Photon (X-ray) radiation is another choice, typically delivered by a technique known as IMRT. One of my business partners chose IMRT and although it appears to have cured him, he was exhausted by the five weekly radiation treatments over six weeks. Weekends were off, and he felt much better by Monday morning, but then he went downhill again during the week. So I was not enthusiastic about standard X-ray IMRT radiation.
I remembered a casual friend some years before had gone to California for a different kind of treatment, so I called him. Thank God! He had done proton beam radiation therapy at Loma Linda, a much more targeted radiation with significantly less collateral damage as the beam releases all its energy at the prostate and does not impact the rest of the body or travel out the other side. For a more detailed explanation see The National Association for Proton Therapy. It is every bit as effective as X-ray, perhaps more so, but without the debilitating exhaustion and collateral tissue damage. It also treats the "margins" so any microscopic cancer cells are killed along with cancer cells in the prostate. It is growing in popularity as word spreads, and now there are 11 proton centers in the U.S. and more under development.
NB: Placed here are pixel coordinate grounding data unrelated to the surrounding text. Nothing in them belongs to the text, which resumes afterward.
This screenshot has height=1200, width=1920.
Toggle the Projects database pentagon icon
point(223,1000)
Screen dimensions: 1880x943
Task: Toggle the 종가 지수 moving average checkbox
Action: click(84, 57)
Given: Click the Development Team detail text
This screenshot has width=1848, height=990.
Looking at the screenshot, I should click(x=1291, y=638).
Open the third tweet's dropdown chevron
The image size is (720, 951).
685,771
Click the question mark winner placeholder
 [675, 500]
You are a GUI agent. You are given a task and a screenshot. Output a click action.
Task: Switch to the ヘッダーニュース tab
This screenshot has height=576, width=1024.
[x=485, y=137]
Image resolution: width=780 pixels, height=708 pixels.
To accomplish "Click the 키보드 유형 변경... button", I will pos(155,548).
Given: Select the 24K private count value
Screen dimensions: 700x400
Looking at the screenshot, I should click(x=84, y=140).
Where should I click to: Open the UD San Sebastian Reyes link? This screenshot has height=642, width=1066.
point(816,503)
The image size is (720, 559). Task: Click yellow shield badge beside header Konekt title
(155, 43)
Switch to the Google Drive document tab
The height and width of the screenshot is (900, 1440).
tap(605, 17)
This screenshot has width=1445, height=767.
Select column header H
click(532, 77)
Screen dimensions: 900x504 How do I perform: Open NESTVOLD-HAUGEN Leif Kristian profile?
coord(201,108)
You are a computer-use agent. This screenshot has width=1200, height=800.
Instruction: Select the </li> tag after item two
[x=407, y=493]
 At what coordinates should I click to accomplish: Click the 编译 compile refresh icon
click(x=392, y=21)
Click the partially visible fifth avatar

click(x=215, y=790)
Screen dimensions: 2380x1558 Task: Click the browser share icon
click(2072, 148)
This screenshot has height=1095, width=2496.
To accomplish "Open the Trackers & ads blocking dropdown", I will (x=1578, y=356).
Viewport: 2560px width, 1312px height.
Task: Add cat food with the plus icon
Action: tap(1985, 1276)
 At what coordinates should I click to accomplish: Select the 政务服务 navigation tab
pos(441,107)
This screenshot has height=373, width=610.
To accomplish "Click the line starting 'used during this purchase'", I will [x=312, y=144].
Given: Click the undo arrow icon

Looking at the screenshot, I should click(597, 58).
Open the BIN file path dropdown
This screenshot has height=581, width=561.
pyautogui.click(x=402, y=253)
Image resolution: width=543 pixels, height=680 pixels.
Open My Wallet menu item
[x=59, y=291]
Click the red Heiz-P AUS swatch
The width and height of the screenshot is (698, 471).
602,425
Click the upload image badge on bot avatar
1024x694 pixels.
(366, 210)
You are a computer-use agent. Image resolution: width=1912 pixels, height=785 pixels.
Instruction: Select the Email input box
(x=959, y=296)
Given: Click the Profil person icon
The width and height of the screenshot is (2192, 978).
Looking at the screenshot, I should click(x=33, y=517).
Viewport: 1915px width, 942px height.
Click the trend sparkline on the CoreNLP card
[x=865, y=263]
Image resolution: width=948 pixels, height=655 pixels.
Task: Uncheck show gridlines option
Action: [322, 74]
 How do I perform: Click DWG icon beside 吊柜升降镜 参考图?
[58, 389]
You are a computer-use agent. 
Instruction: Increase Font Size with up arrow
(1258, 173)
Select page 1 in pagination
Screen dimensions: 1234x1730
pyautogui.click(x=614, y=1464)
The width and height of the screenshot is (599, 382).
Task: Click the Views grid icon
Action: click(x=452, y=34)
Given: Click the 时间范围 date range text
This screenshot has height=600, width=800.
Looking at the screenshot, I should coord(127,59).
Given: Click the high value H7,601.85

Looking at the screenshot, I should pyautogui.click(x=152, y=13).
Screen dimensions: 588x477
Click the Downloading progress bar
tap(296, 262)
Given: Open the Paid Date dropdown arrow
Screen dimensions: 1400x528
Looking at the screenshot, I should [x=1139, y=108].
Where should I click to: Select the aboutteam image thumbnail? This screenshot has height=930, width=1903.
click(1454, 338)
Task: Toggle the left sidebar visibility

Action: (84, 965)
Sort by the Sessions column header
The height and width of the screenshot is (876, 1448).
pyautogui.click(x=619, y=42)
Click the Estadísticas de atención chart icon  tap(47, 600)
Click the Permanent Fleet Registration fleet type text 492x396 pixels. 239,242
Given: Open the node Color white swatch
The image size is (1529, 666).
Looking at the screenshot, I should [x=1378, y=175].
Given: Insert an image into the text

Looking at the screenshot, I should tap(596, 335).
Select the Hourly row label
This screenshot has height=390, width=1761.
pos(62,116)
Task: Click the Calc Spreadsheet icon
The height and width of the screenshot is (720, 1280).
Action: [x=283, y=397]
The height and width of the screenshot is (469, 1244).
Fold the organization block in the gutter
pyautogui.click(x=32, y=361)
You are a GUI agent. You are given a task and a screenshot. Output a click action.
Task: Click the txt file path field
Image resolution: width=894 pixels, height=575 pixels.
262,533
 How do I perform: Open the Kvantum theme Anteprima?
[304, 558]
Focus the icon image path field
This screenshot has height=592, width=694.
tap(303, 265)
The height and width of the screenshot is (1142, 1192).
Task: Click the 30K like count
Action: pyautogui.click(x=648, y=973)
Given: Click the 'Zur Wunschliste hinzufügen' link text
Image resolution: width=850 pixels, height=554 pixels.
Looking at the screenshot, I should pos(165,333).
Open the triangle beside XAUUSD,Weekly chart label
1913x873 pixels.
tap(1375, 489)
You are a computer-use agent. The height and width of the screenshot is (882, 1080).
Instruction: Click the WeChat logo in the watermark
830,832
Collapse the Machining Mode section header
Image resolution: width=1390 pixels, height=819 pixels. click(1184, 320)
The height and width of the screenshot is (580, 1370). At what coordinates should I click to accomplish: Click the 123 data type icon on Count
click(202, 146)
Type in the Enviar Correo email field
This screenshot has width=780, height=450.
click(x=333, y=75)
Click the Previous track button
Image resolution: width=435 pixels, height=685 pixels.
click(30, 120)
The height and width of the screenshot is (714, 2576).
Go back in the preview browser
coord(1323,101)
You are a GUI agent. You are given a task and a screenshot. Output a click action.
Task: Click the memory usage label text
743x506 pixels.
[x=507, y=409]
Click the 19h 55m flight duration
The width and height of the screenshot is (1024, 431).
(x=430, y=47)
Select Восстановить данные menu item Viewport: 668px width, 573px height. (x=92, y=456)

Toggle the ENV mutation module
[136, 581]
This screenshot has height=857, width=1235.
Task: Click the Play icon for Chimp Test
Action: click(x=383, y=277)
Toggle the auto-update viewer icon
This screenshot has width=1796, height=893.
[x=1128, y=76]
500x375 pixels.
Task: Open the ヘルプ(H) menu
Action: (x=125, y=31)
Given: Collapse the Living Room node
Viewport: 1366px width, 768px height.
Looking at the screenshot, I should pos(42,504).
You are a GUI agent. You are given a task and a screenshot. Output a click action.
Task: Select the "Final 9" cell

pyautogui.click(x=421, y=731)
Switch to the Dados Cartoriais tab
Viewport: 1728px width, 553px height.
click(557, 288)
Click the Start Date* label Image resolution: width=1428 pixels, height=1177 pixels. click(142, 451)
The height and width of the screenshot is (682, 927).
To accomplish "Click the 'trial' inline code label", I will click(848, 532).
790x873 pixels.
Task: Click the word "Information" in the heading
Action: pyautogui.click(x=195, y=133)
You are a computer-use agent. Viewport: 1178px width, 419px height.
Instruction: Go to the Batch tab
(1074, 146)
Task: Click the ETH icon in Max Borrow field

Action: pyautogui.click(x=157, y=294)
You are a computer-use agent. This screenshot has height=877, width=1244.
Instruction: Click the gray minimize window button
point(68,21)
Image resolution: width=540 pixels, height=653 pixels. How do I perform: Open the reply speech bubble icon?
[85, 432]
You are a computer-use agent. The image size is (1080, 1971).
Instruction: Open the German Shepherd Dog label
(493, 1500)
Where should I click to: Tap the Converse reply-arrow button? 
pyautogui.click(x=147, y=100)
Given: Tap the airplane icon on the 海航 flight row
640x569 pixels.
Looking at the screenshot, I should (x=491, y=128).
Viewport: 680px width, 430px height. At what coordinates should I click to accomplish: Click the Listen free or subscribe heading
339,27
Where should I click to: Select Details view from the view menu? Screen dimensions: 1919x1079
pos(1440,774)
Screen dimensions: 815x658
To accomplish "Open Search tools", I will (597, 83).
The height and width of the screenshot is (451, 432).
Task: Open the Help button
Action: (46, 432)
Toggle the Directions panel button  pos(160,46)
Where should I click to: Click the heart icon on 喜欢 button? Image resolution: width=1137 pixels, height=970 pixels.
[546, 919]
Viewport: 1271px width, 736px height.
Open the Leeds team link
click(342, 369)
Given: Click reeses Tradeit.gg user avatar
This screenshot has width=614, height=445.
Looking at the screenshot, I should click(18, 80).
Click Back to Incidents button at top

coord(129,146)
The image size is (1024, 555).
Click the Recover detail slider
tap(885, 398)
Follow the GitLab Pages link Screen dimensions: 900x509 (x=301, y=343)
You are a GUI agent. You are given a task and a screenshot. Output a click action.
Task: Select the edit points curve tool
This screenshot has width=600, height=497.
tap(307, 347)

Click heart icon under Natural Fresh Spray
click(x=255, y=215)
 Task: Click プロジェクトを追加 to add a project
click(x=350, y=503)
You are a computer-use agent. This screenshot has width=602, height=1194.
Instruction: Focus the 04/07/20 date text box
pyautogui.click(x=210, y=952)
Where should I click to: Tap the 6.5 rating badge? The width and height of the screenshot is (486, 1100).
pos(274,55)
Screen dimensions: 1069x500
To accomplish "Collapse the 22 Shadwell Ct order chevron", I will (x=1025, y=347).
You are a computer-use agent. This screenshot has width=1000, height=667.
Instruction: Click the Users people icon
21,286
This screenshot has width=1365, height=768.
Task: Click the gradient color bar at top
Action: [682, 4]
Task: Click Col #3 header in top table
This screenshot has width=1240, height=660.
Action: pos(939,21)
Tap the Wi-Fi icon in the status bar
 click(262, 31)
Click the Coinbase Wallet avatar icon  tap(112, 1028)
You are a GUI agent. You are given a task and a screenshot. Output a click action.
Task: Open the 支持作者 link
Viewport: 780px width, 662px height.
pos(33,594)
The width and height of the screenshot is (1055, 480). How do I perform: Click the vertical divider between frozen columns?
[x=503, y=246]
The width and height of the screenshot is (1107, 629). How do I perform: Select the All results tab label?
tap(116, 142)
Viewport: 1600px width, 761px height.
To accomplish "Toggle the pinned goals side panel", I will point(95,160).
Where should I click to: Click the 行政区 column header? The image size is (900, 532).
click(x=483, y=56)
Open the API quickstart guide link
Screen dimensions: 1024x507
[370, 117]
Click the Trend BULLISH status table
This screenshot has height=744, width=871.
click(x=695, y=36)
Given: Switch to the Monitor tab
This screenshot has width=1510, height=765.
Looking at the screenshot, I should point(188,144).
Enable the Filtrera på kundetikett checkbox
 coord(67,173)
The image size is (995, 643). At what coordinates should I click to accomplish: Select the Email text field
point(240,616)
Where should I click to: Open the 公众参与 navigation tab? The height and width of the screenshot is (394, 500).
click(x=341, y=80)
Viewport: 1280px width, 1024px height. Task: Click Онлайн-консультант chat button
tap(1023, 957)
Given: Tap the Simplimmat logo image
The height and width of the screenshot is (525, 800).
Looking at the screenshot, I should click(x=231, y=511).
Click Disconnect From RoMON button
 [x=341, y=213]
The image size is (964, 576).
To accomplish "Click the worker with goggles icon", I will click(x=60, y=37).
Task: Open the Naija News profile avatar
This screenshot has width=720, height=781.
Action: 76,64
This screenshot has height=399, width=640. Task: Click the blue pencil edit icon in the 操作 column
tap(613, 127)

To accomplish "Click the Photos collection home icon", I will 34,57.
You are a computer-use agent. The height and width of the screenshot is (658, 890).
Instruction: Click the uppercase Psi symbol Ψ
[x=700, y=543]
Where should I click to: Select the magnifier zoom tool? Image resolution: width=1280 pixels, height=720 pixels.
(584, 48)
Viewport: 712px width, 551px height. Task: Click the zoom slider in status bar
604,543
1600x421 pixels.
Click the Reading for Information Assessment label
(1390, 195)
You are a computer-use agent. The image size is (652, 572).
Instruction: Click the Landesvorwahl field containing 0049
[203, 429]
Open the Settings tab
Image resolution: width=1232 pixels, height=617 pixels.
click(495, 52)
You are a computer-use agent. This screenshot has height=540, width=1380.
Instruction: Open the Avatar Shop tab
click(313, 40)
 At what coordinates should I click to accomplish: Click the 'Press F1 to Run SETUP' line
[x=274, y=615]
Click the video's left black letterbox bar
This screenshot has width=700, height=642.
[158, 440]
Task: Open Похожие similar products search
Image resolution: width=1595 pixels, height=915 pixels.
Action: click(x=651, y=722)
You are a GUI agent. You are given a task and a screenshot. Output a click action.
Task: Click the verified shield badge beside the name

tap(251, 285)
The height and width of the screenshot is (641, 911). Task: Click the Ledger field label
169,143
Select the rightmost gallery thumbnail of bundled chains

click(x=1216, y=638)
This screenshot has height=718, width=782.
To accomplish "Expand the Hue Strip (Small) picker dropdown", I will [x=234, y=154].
I chose the University of Florida Proton Therapy Institute (UFPTI) in Jacksonville and began my treatments in March 2010 at age 68. I felt terrific the whole six weeks, rode my bike with the North Florida Bicycle Club, played golf twice a week, worked out at the local YMCA, and my wife and I had a very active social life along with other patients and their wives. We called it our "radiation vacation." Most importantly, I am cured and have no adverse side effects like incontinence or impotence. Since I still have a prostate, I still have a PSA score — it declines steadily during and after treatment and mine has stabilized at 0.1 and my testosterone scores are normal for my age.
I am so enthusiastic and appreciative of UFPTI and proton therapy that I volunteer to talk to men going through a decision process like I did nearly four years ago. I get emails and phone calls at least weekly and am thrilled to help newly-diagnosed men who are struggling emotionally with the news and decision making. One of the biggest obstacles is lack of knowledge — both patients and more importantly urologists with a surgical bias. I pledged to help counter that obstacle.